*** TEXTO APRESENTADO
Escrevemos cartazes e exibimo-los em apoio ao jornal Southern Weekly, de
Cantão. Tirámos uma foto e publicámo-la no Facebook”, descreve.
A fraca adesão
reflecte a espontaneidade da acção, e também o que Chan considera ser a pouca
preocupação da população local com o que sucede do lado d ela da fronteira. “A
sociedade não está muito preocupada com o que se passou nos últimos dias. As
pessoas entendem que é algo que apenas afecta os media de Cantão, que tem pouco
que ver com o seu quotidiano. Mas, para mim, é uma intromissão que começa no
Continente, mas pode alargar-se a Hong Kong, Taiwan e Macau”, considera.
“Se não fizermos
nada agora em reacção ao controlo e supressão pelo Governo [Central], em breve
teremos uma mão maior a impedir-nos de reportar a verdade”, defende.
******
• [TAREFAS A REALIZAR]:
1. Indique se cada afirmação concorda com o texto apresentado, respondendo sim ou não e citando as palavras do texto que o decidem: (a) Os cartazes foram exibidos em apoio ao jornal Southern Weekly. (b) Segundo Chan, a sociedade está muito preocupada com o que se passou nos últimos dias. (c) A foto foi publicada no Twitter.
2. No texto apresentado, que lugares Chan diz que a intromissão iniciada no Continente pode alcançar? Enumere-os todos.
As linhas não entram no que aqui se pede.
*** DADOS REGISTADOS
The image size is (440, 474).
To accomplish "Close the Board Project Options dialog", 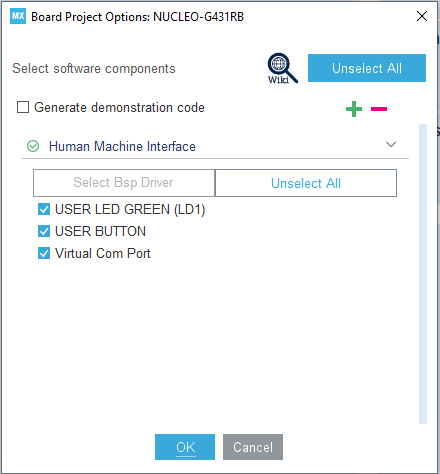I will click(422, 16).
******
• [RESPOSTAS ÀS TAREFAS]:
1.
(a) Sim: "Escrevemos cartazes e exibimo-los em apoio ao jornal Southern Weekly"
(b) Não: "A sociedade não está muito preocupada com o que se passou nos últimos dias."
(c) Não: "Tirámos uma foto e publicámo-la no Facebook"

2. Hong Kong, Taiwan, Macau